■ **What is expected**: Please reproduce the following records exactly, with nothing omitted.

───── Provided information

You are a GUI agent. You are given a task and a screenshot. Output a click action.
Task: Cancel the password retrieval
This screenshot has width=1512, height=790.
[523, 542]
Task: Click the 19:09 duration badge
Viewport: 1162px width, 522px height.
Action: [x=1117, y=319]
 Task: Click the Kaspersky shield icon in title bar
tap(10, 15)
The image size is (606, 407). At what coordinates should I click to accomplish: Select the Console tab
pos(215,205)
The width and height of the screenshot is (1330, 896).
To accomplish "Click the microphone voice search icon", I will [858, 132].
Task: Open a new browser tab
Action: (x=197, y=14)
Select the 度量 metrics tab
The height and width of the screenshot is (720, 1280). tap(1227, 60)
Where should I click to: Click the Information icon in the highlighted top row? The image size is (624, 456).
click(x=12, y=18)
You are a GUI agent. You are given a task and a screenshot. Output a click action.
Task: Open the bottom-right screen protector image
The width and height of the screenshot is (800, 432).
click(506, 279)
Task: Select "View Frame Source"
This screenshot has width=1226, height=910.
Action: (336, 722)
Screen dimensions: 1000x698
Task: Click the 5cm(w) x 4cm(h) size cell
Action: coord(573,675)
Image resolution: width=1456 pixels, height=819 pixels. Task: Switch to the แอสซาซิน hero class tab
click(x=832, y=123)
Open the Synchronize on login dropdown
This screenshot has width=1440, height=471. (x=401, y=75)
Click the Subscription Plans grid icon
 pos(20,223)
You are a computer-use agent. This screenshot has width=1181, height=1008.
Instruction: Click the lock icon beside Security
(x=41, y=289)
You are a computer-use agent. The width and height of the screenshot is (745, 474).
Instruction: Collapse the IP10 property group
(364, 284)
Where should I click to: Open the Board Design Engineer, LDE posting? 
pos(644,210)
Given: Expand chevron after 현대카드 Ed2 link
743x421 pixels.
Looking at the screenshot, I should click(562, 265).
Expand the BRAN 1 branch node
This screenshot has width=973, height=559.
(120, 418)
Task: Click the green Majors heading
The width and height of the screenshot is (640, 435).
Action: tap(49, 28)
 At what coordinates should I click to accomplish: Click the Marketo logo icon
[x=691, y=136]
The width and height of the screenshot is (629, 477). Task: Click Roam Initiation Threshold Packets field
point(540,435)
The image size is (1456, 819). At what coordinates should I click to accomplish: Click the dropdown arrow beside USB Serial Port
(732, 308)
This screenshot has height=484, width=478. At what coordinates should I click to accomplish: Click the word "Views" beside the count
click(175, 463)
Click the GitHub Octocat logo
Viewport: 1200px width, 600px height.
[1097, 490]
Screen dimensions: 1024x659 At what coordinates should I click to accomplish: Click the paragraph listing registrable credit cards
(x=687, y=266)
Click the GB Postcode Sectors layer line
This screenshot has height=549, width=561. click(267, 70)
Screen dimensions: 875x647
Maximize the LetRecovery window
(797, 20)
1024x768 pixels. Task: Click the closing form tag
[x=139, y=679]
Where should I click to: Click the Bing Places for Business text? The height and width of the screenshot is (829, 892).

──────────

■ **Answer space**:
You are a GUI agent. You are given a task and a screenshot. Output a click action.
Task: Cancel the password retrieval
This screenshot has width=1512, height=790.
[523, 542]
Task: Click the 19:09 duration badge
Viewport: 1162px width, 522px height.
Action: [x=1117, y=319]
 Task: Click the Kaspersky shield icon in title bar
tap(10, 15)
The image size is (606, 407). At what coordinates should I click to accomplish: Select the Console tab
pos(215,205)
The width and height of the screenshot is (1330, 896).
To accomplish "Click the microphone voice search icon", I will [858, 132].
Task: Open a new browser tab
Action: (x=197, y=14)
Select the 度量 metrics tab
The height and width of the screenshot is (720, 1280). tap(1227, 60)
Where should I click to: Click the Information icon in the highlighted top row? The image size is (624, 456).
click(x=12, y=18)
You are a GUI agent. You are given a task and a screenshot. Output a click action.
Task: Open the bottom-right screen protector image
The width and height of the screenshot is (800, 432).
click(506, 279)
Task: Select "View Frame Source"
This screenshot has width=1226, height=910.
Action: (336, 722)
Screen dimensions: 1000x698
Task: Click the 5cm(w) x 4cm(h) size cell
Action: coord(573,675)
Image resolution: width=1456 pixels, height=819 pixels. Task: Switch to the แอสซาซิน hero class tab
click(x=832, y=123)
Open the Synchronize on login dropdown
This screenshot has width=1440, height=471. (x=401, y=75)
Click the Subscription Plans grid icon
 pos(20,223)
You are a computer-use agent. This screenshot has width=1181, height=1008.
Instruction: Click the lock icon beside Security
(x=41, y=289)
You are a computer-use agent. The width and height of the screenshot is (745, 474).
Instruction: Collapse the IP10 property group
(364, 284)
Where should I click to: Open the Board Design Engineer, LDE posting? 
pos(644,210)
Given: Expand chevron after 현대카드 Ed2 link
743x421 pixels.
Looking at the screenshot, I should click(562, 265).
Expand the BRAN 1 branch node
This screenshot has width=973, height=559.
(120, 418)
Task: Click the green Majors heading
The width and height of the screenshot is (640, 435).
Action: tap(49, 28)
 At what coordinates should I click to accomplish: Click the Marketo logo icon
[x=691, y=136]
The width and height of the screenshot is (629, 477). Task: Click Roam Initiation Threshold Packets field
point(540,435)
The image size is (1456, 819). At what coordinates should I click to accomplish: Click the dropdown arrow beside USB Serial Port
(732, 308)
This screenshot has height=484, width=478. At what coordinates should I click to accomplish: Click the word "Views" beside the count
click(175, 463)
Click the GitHub Octocat logo
Viewport: 1200px width, 600px height.
[1097, 490]
Screen dimensions: 1024x659 At what coordinates should I click to accomplish: Click the paragraph listing registrable credit cards
(x=687, y=266)
Click the GB Postcode Sectors layer line
This screenshot has height=549, width=561. click(267, 70)
Screen dimensions: 875x647
Maximize the LetRecovery window
(797, 20)
1024x768 pixels. Task: Click the closing form tag
[x=139, y=679]
Where should I click to: Click the Bing Places for Business text? The height and width of the screenshot is (829, 892).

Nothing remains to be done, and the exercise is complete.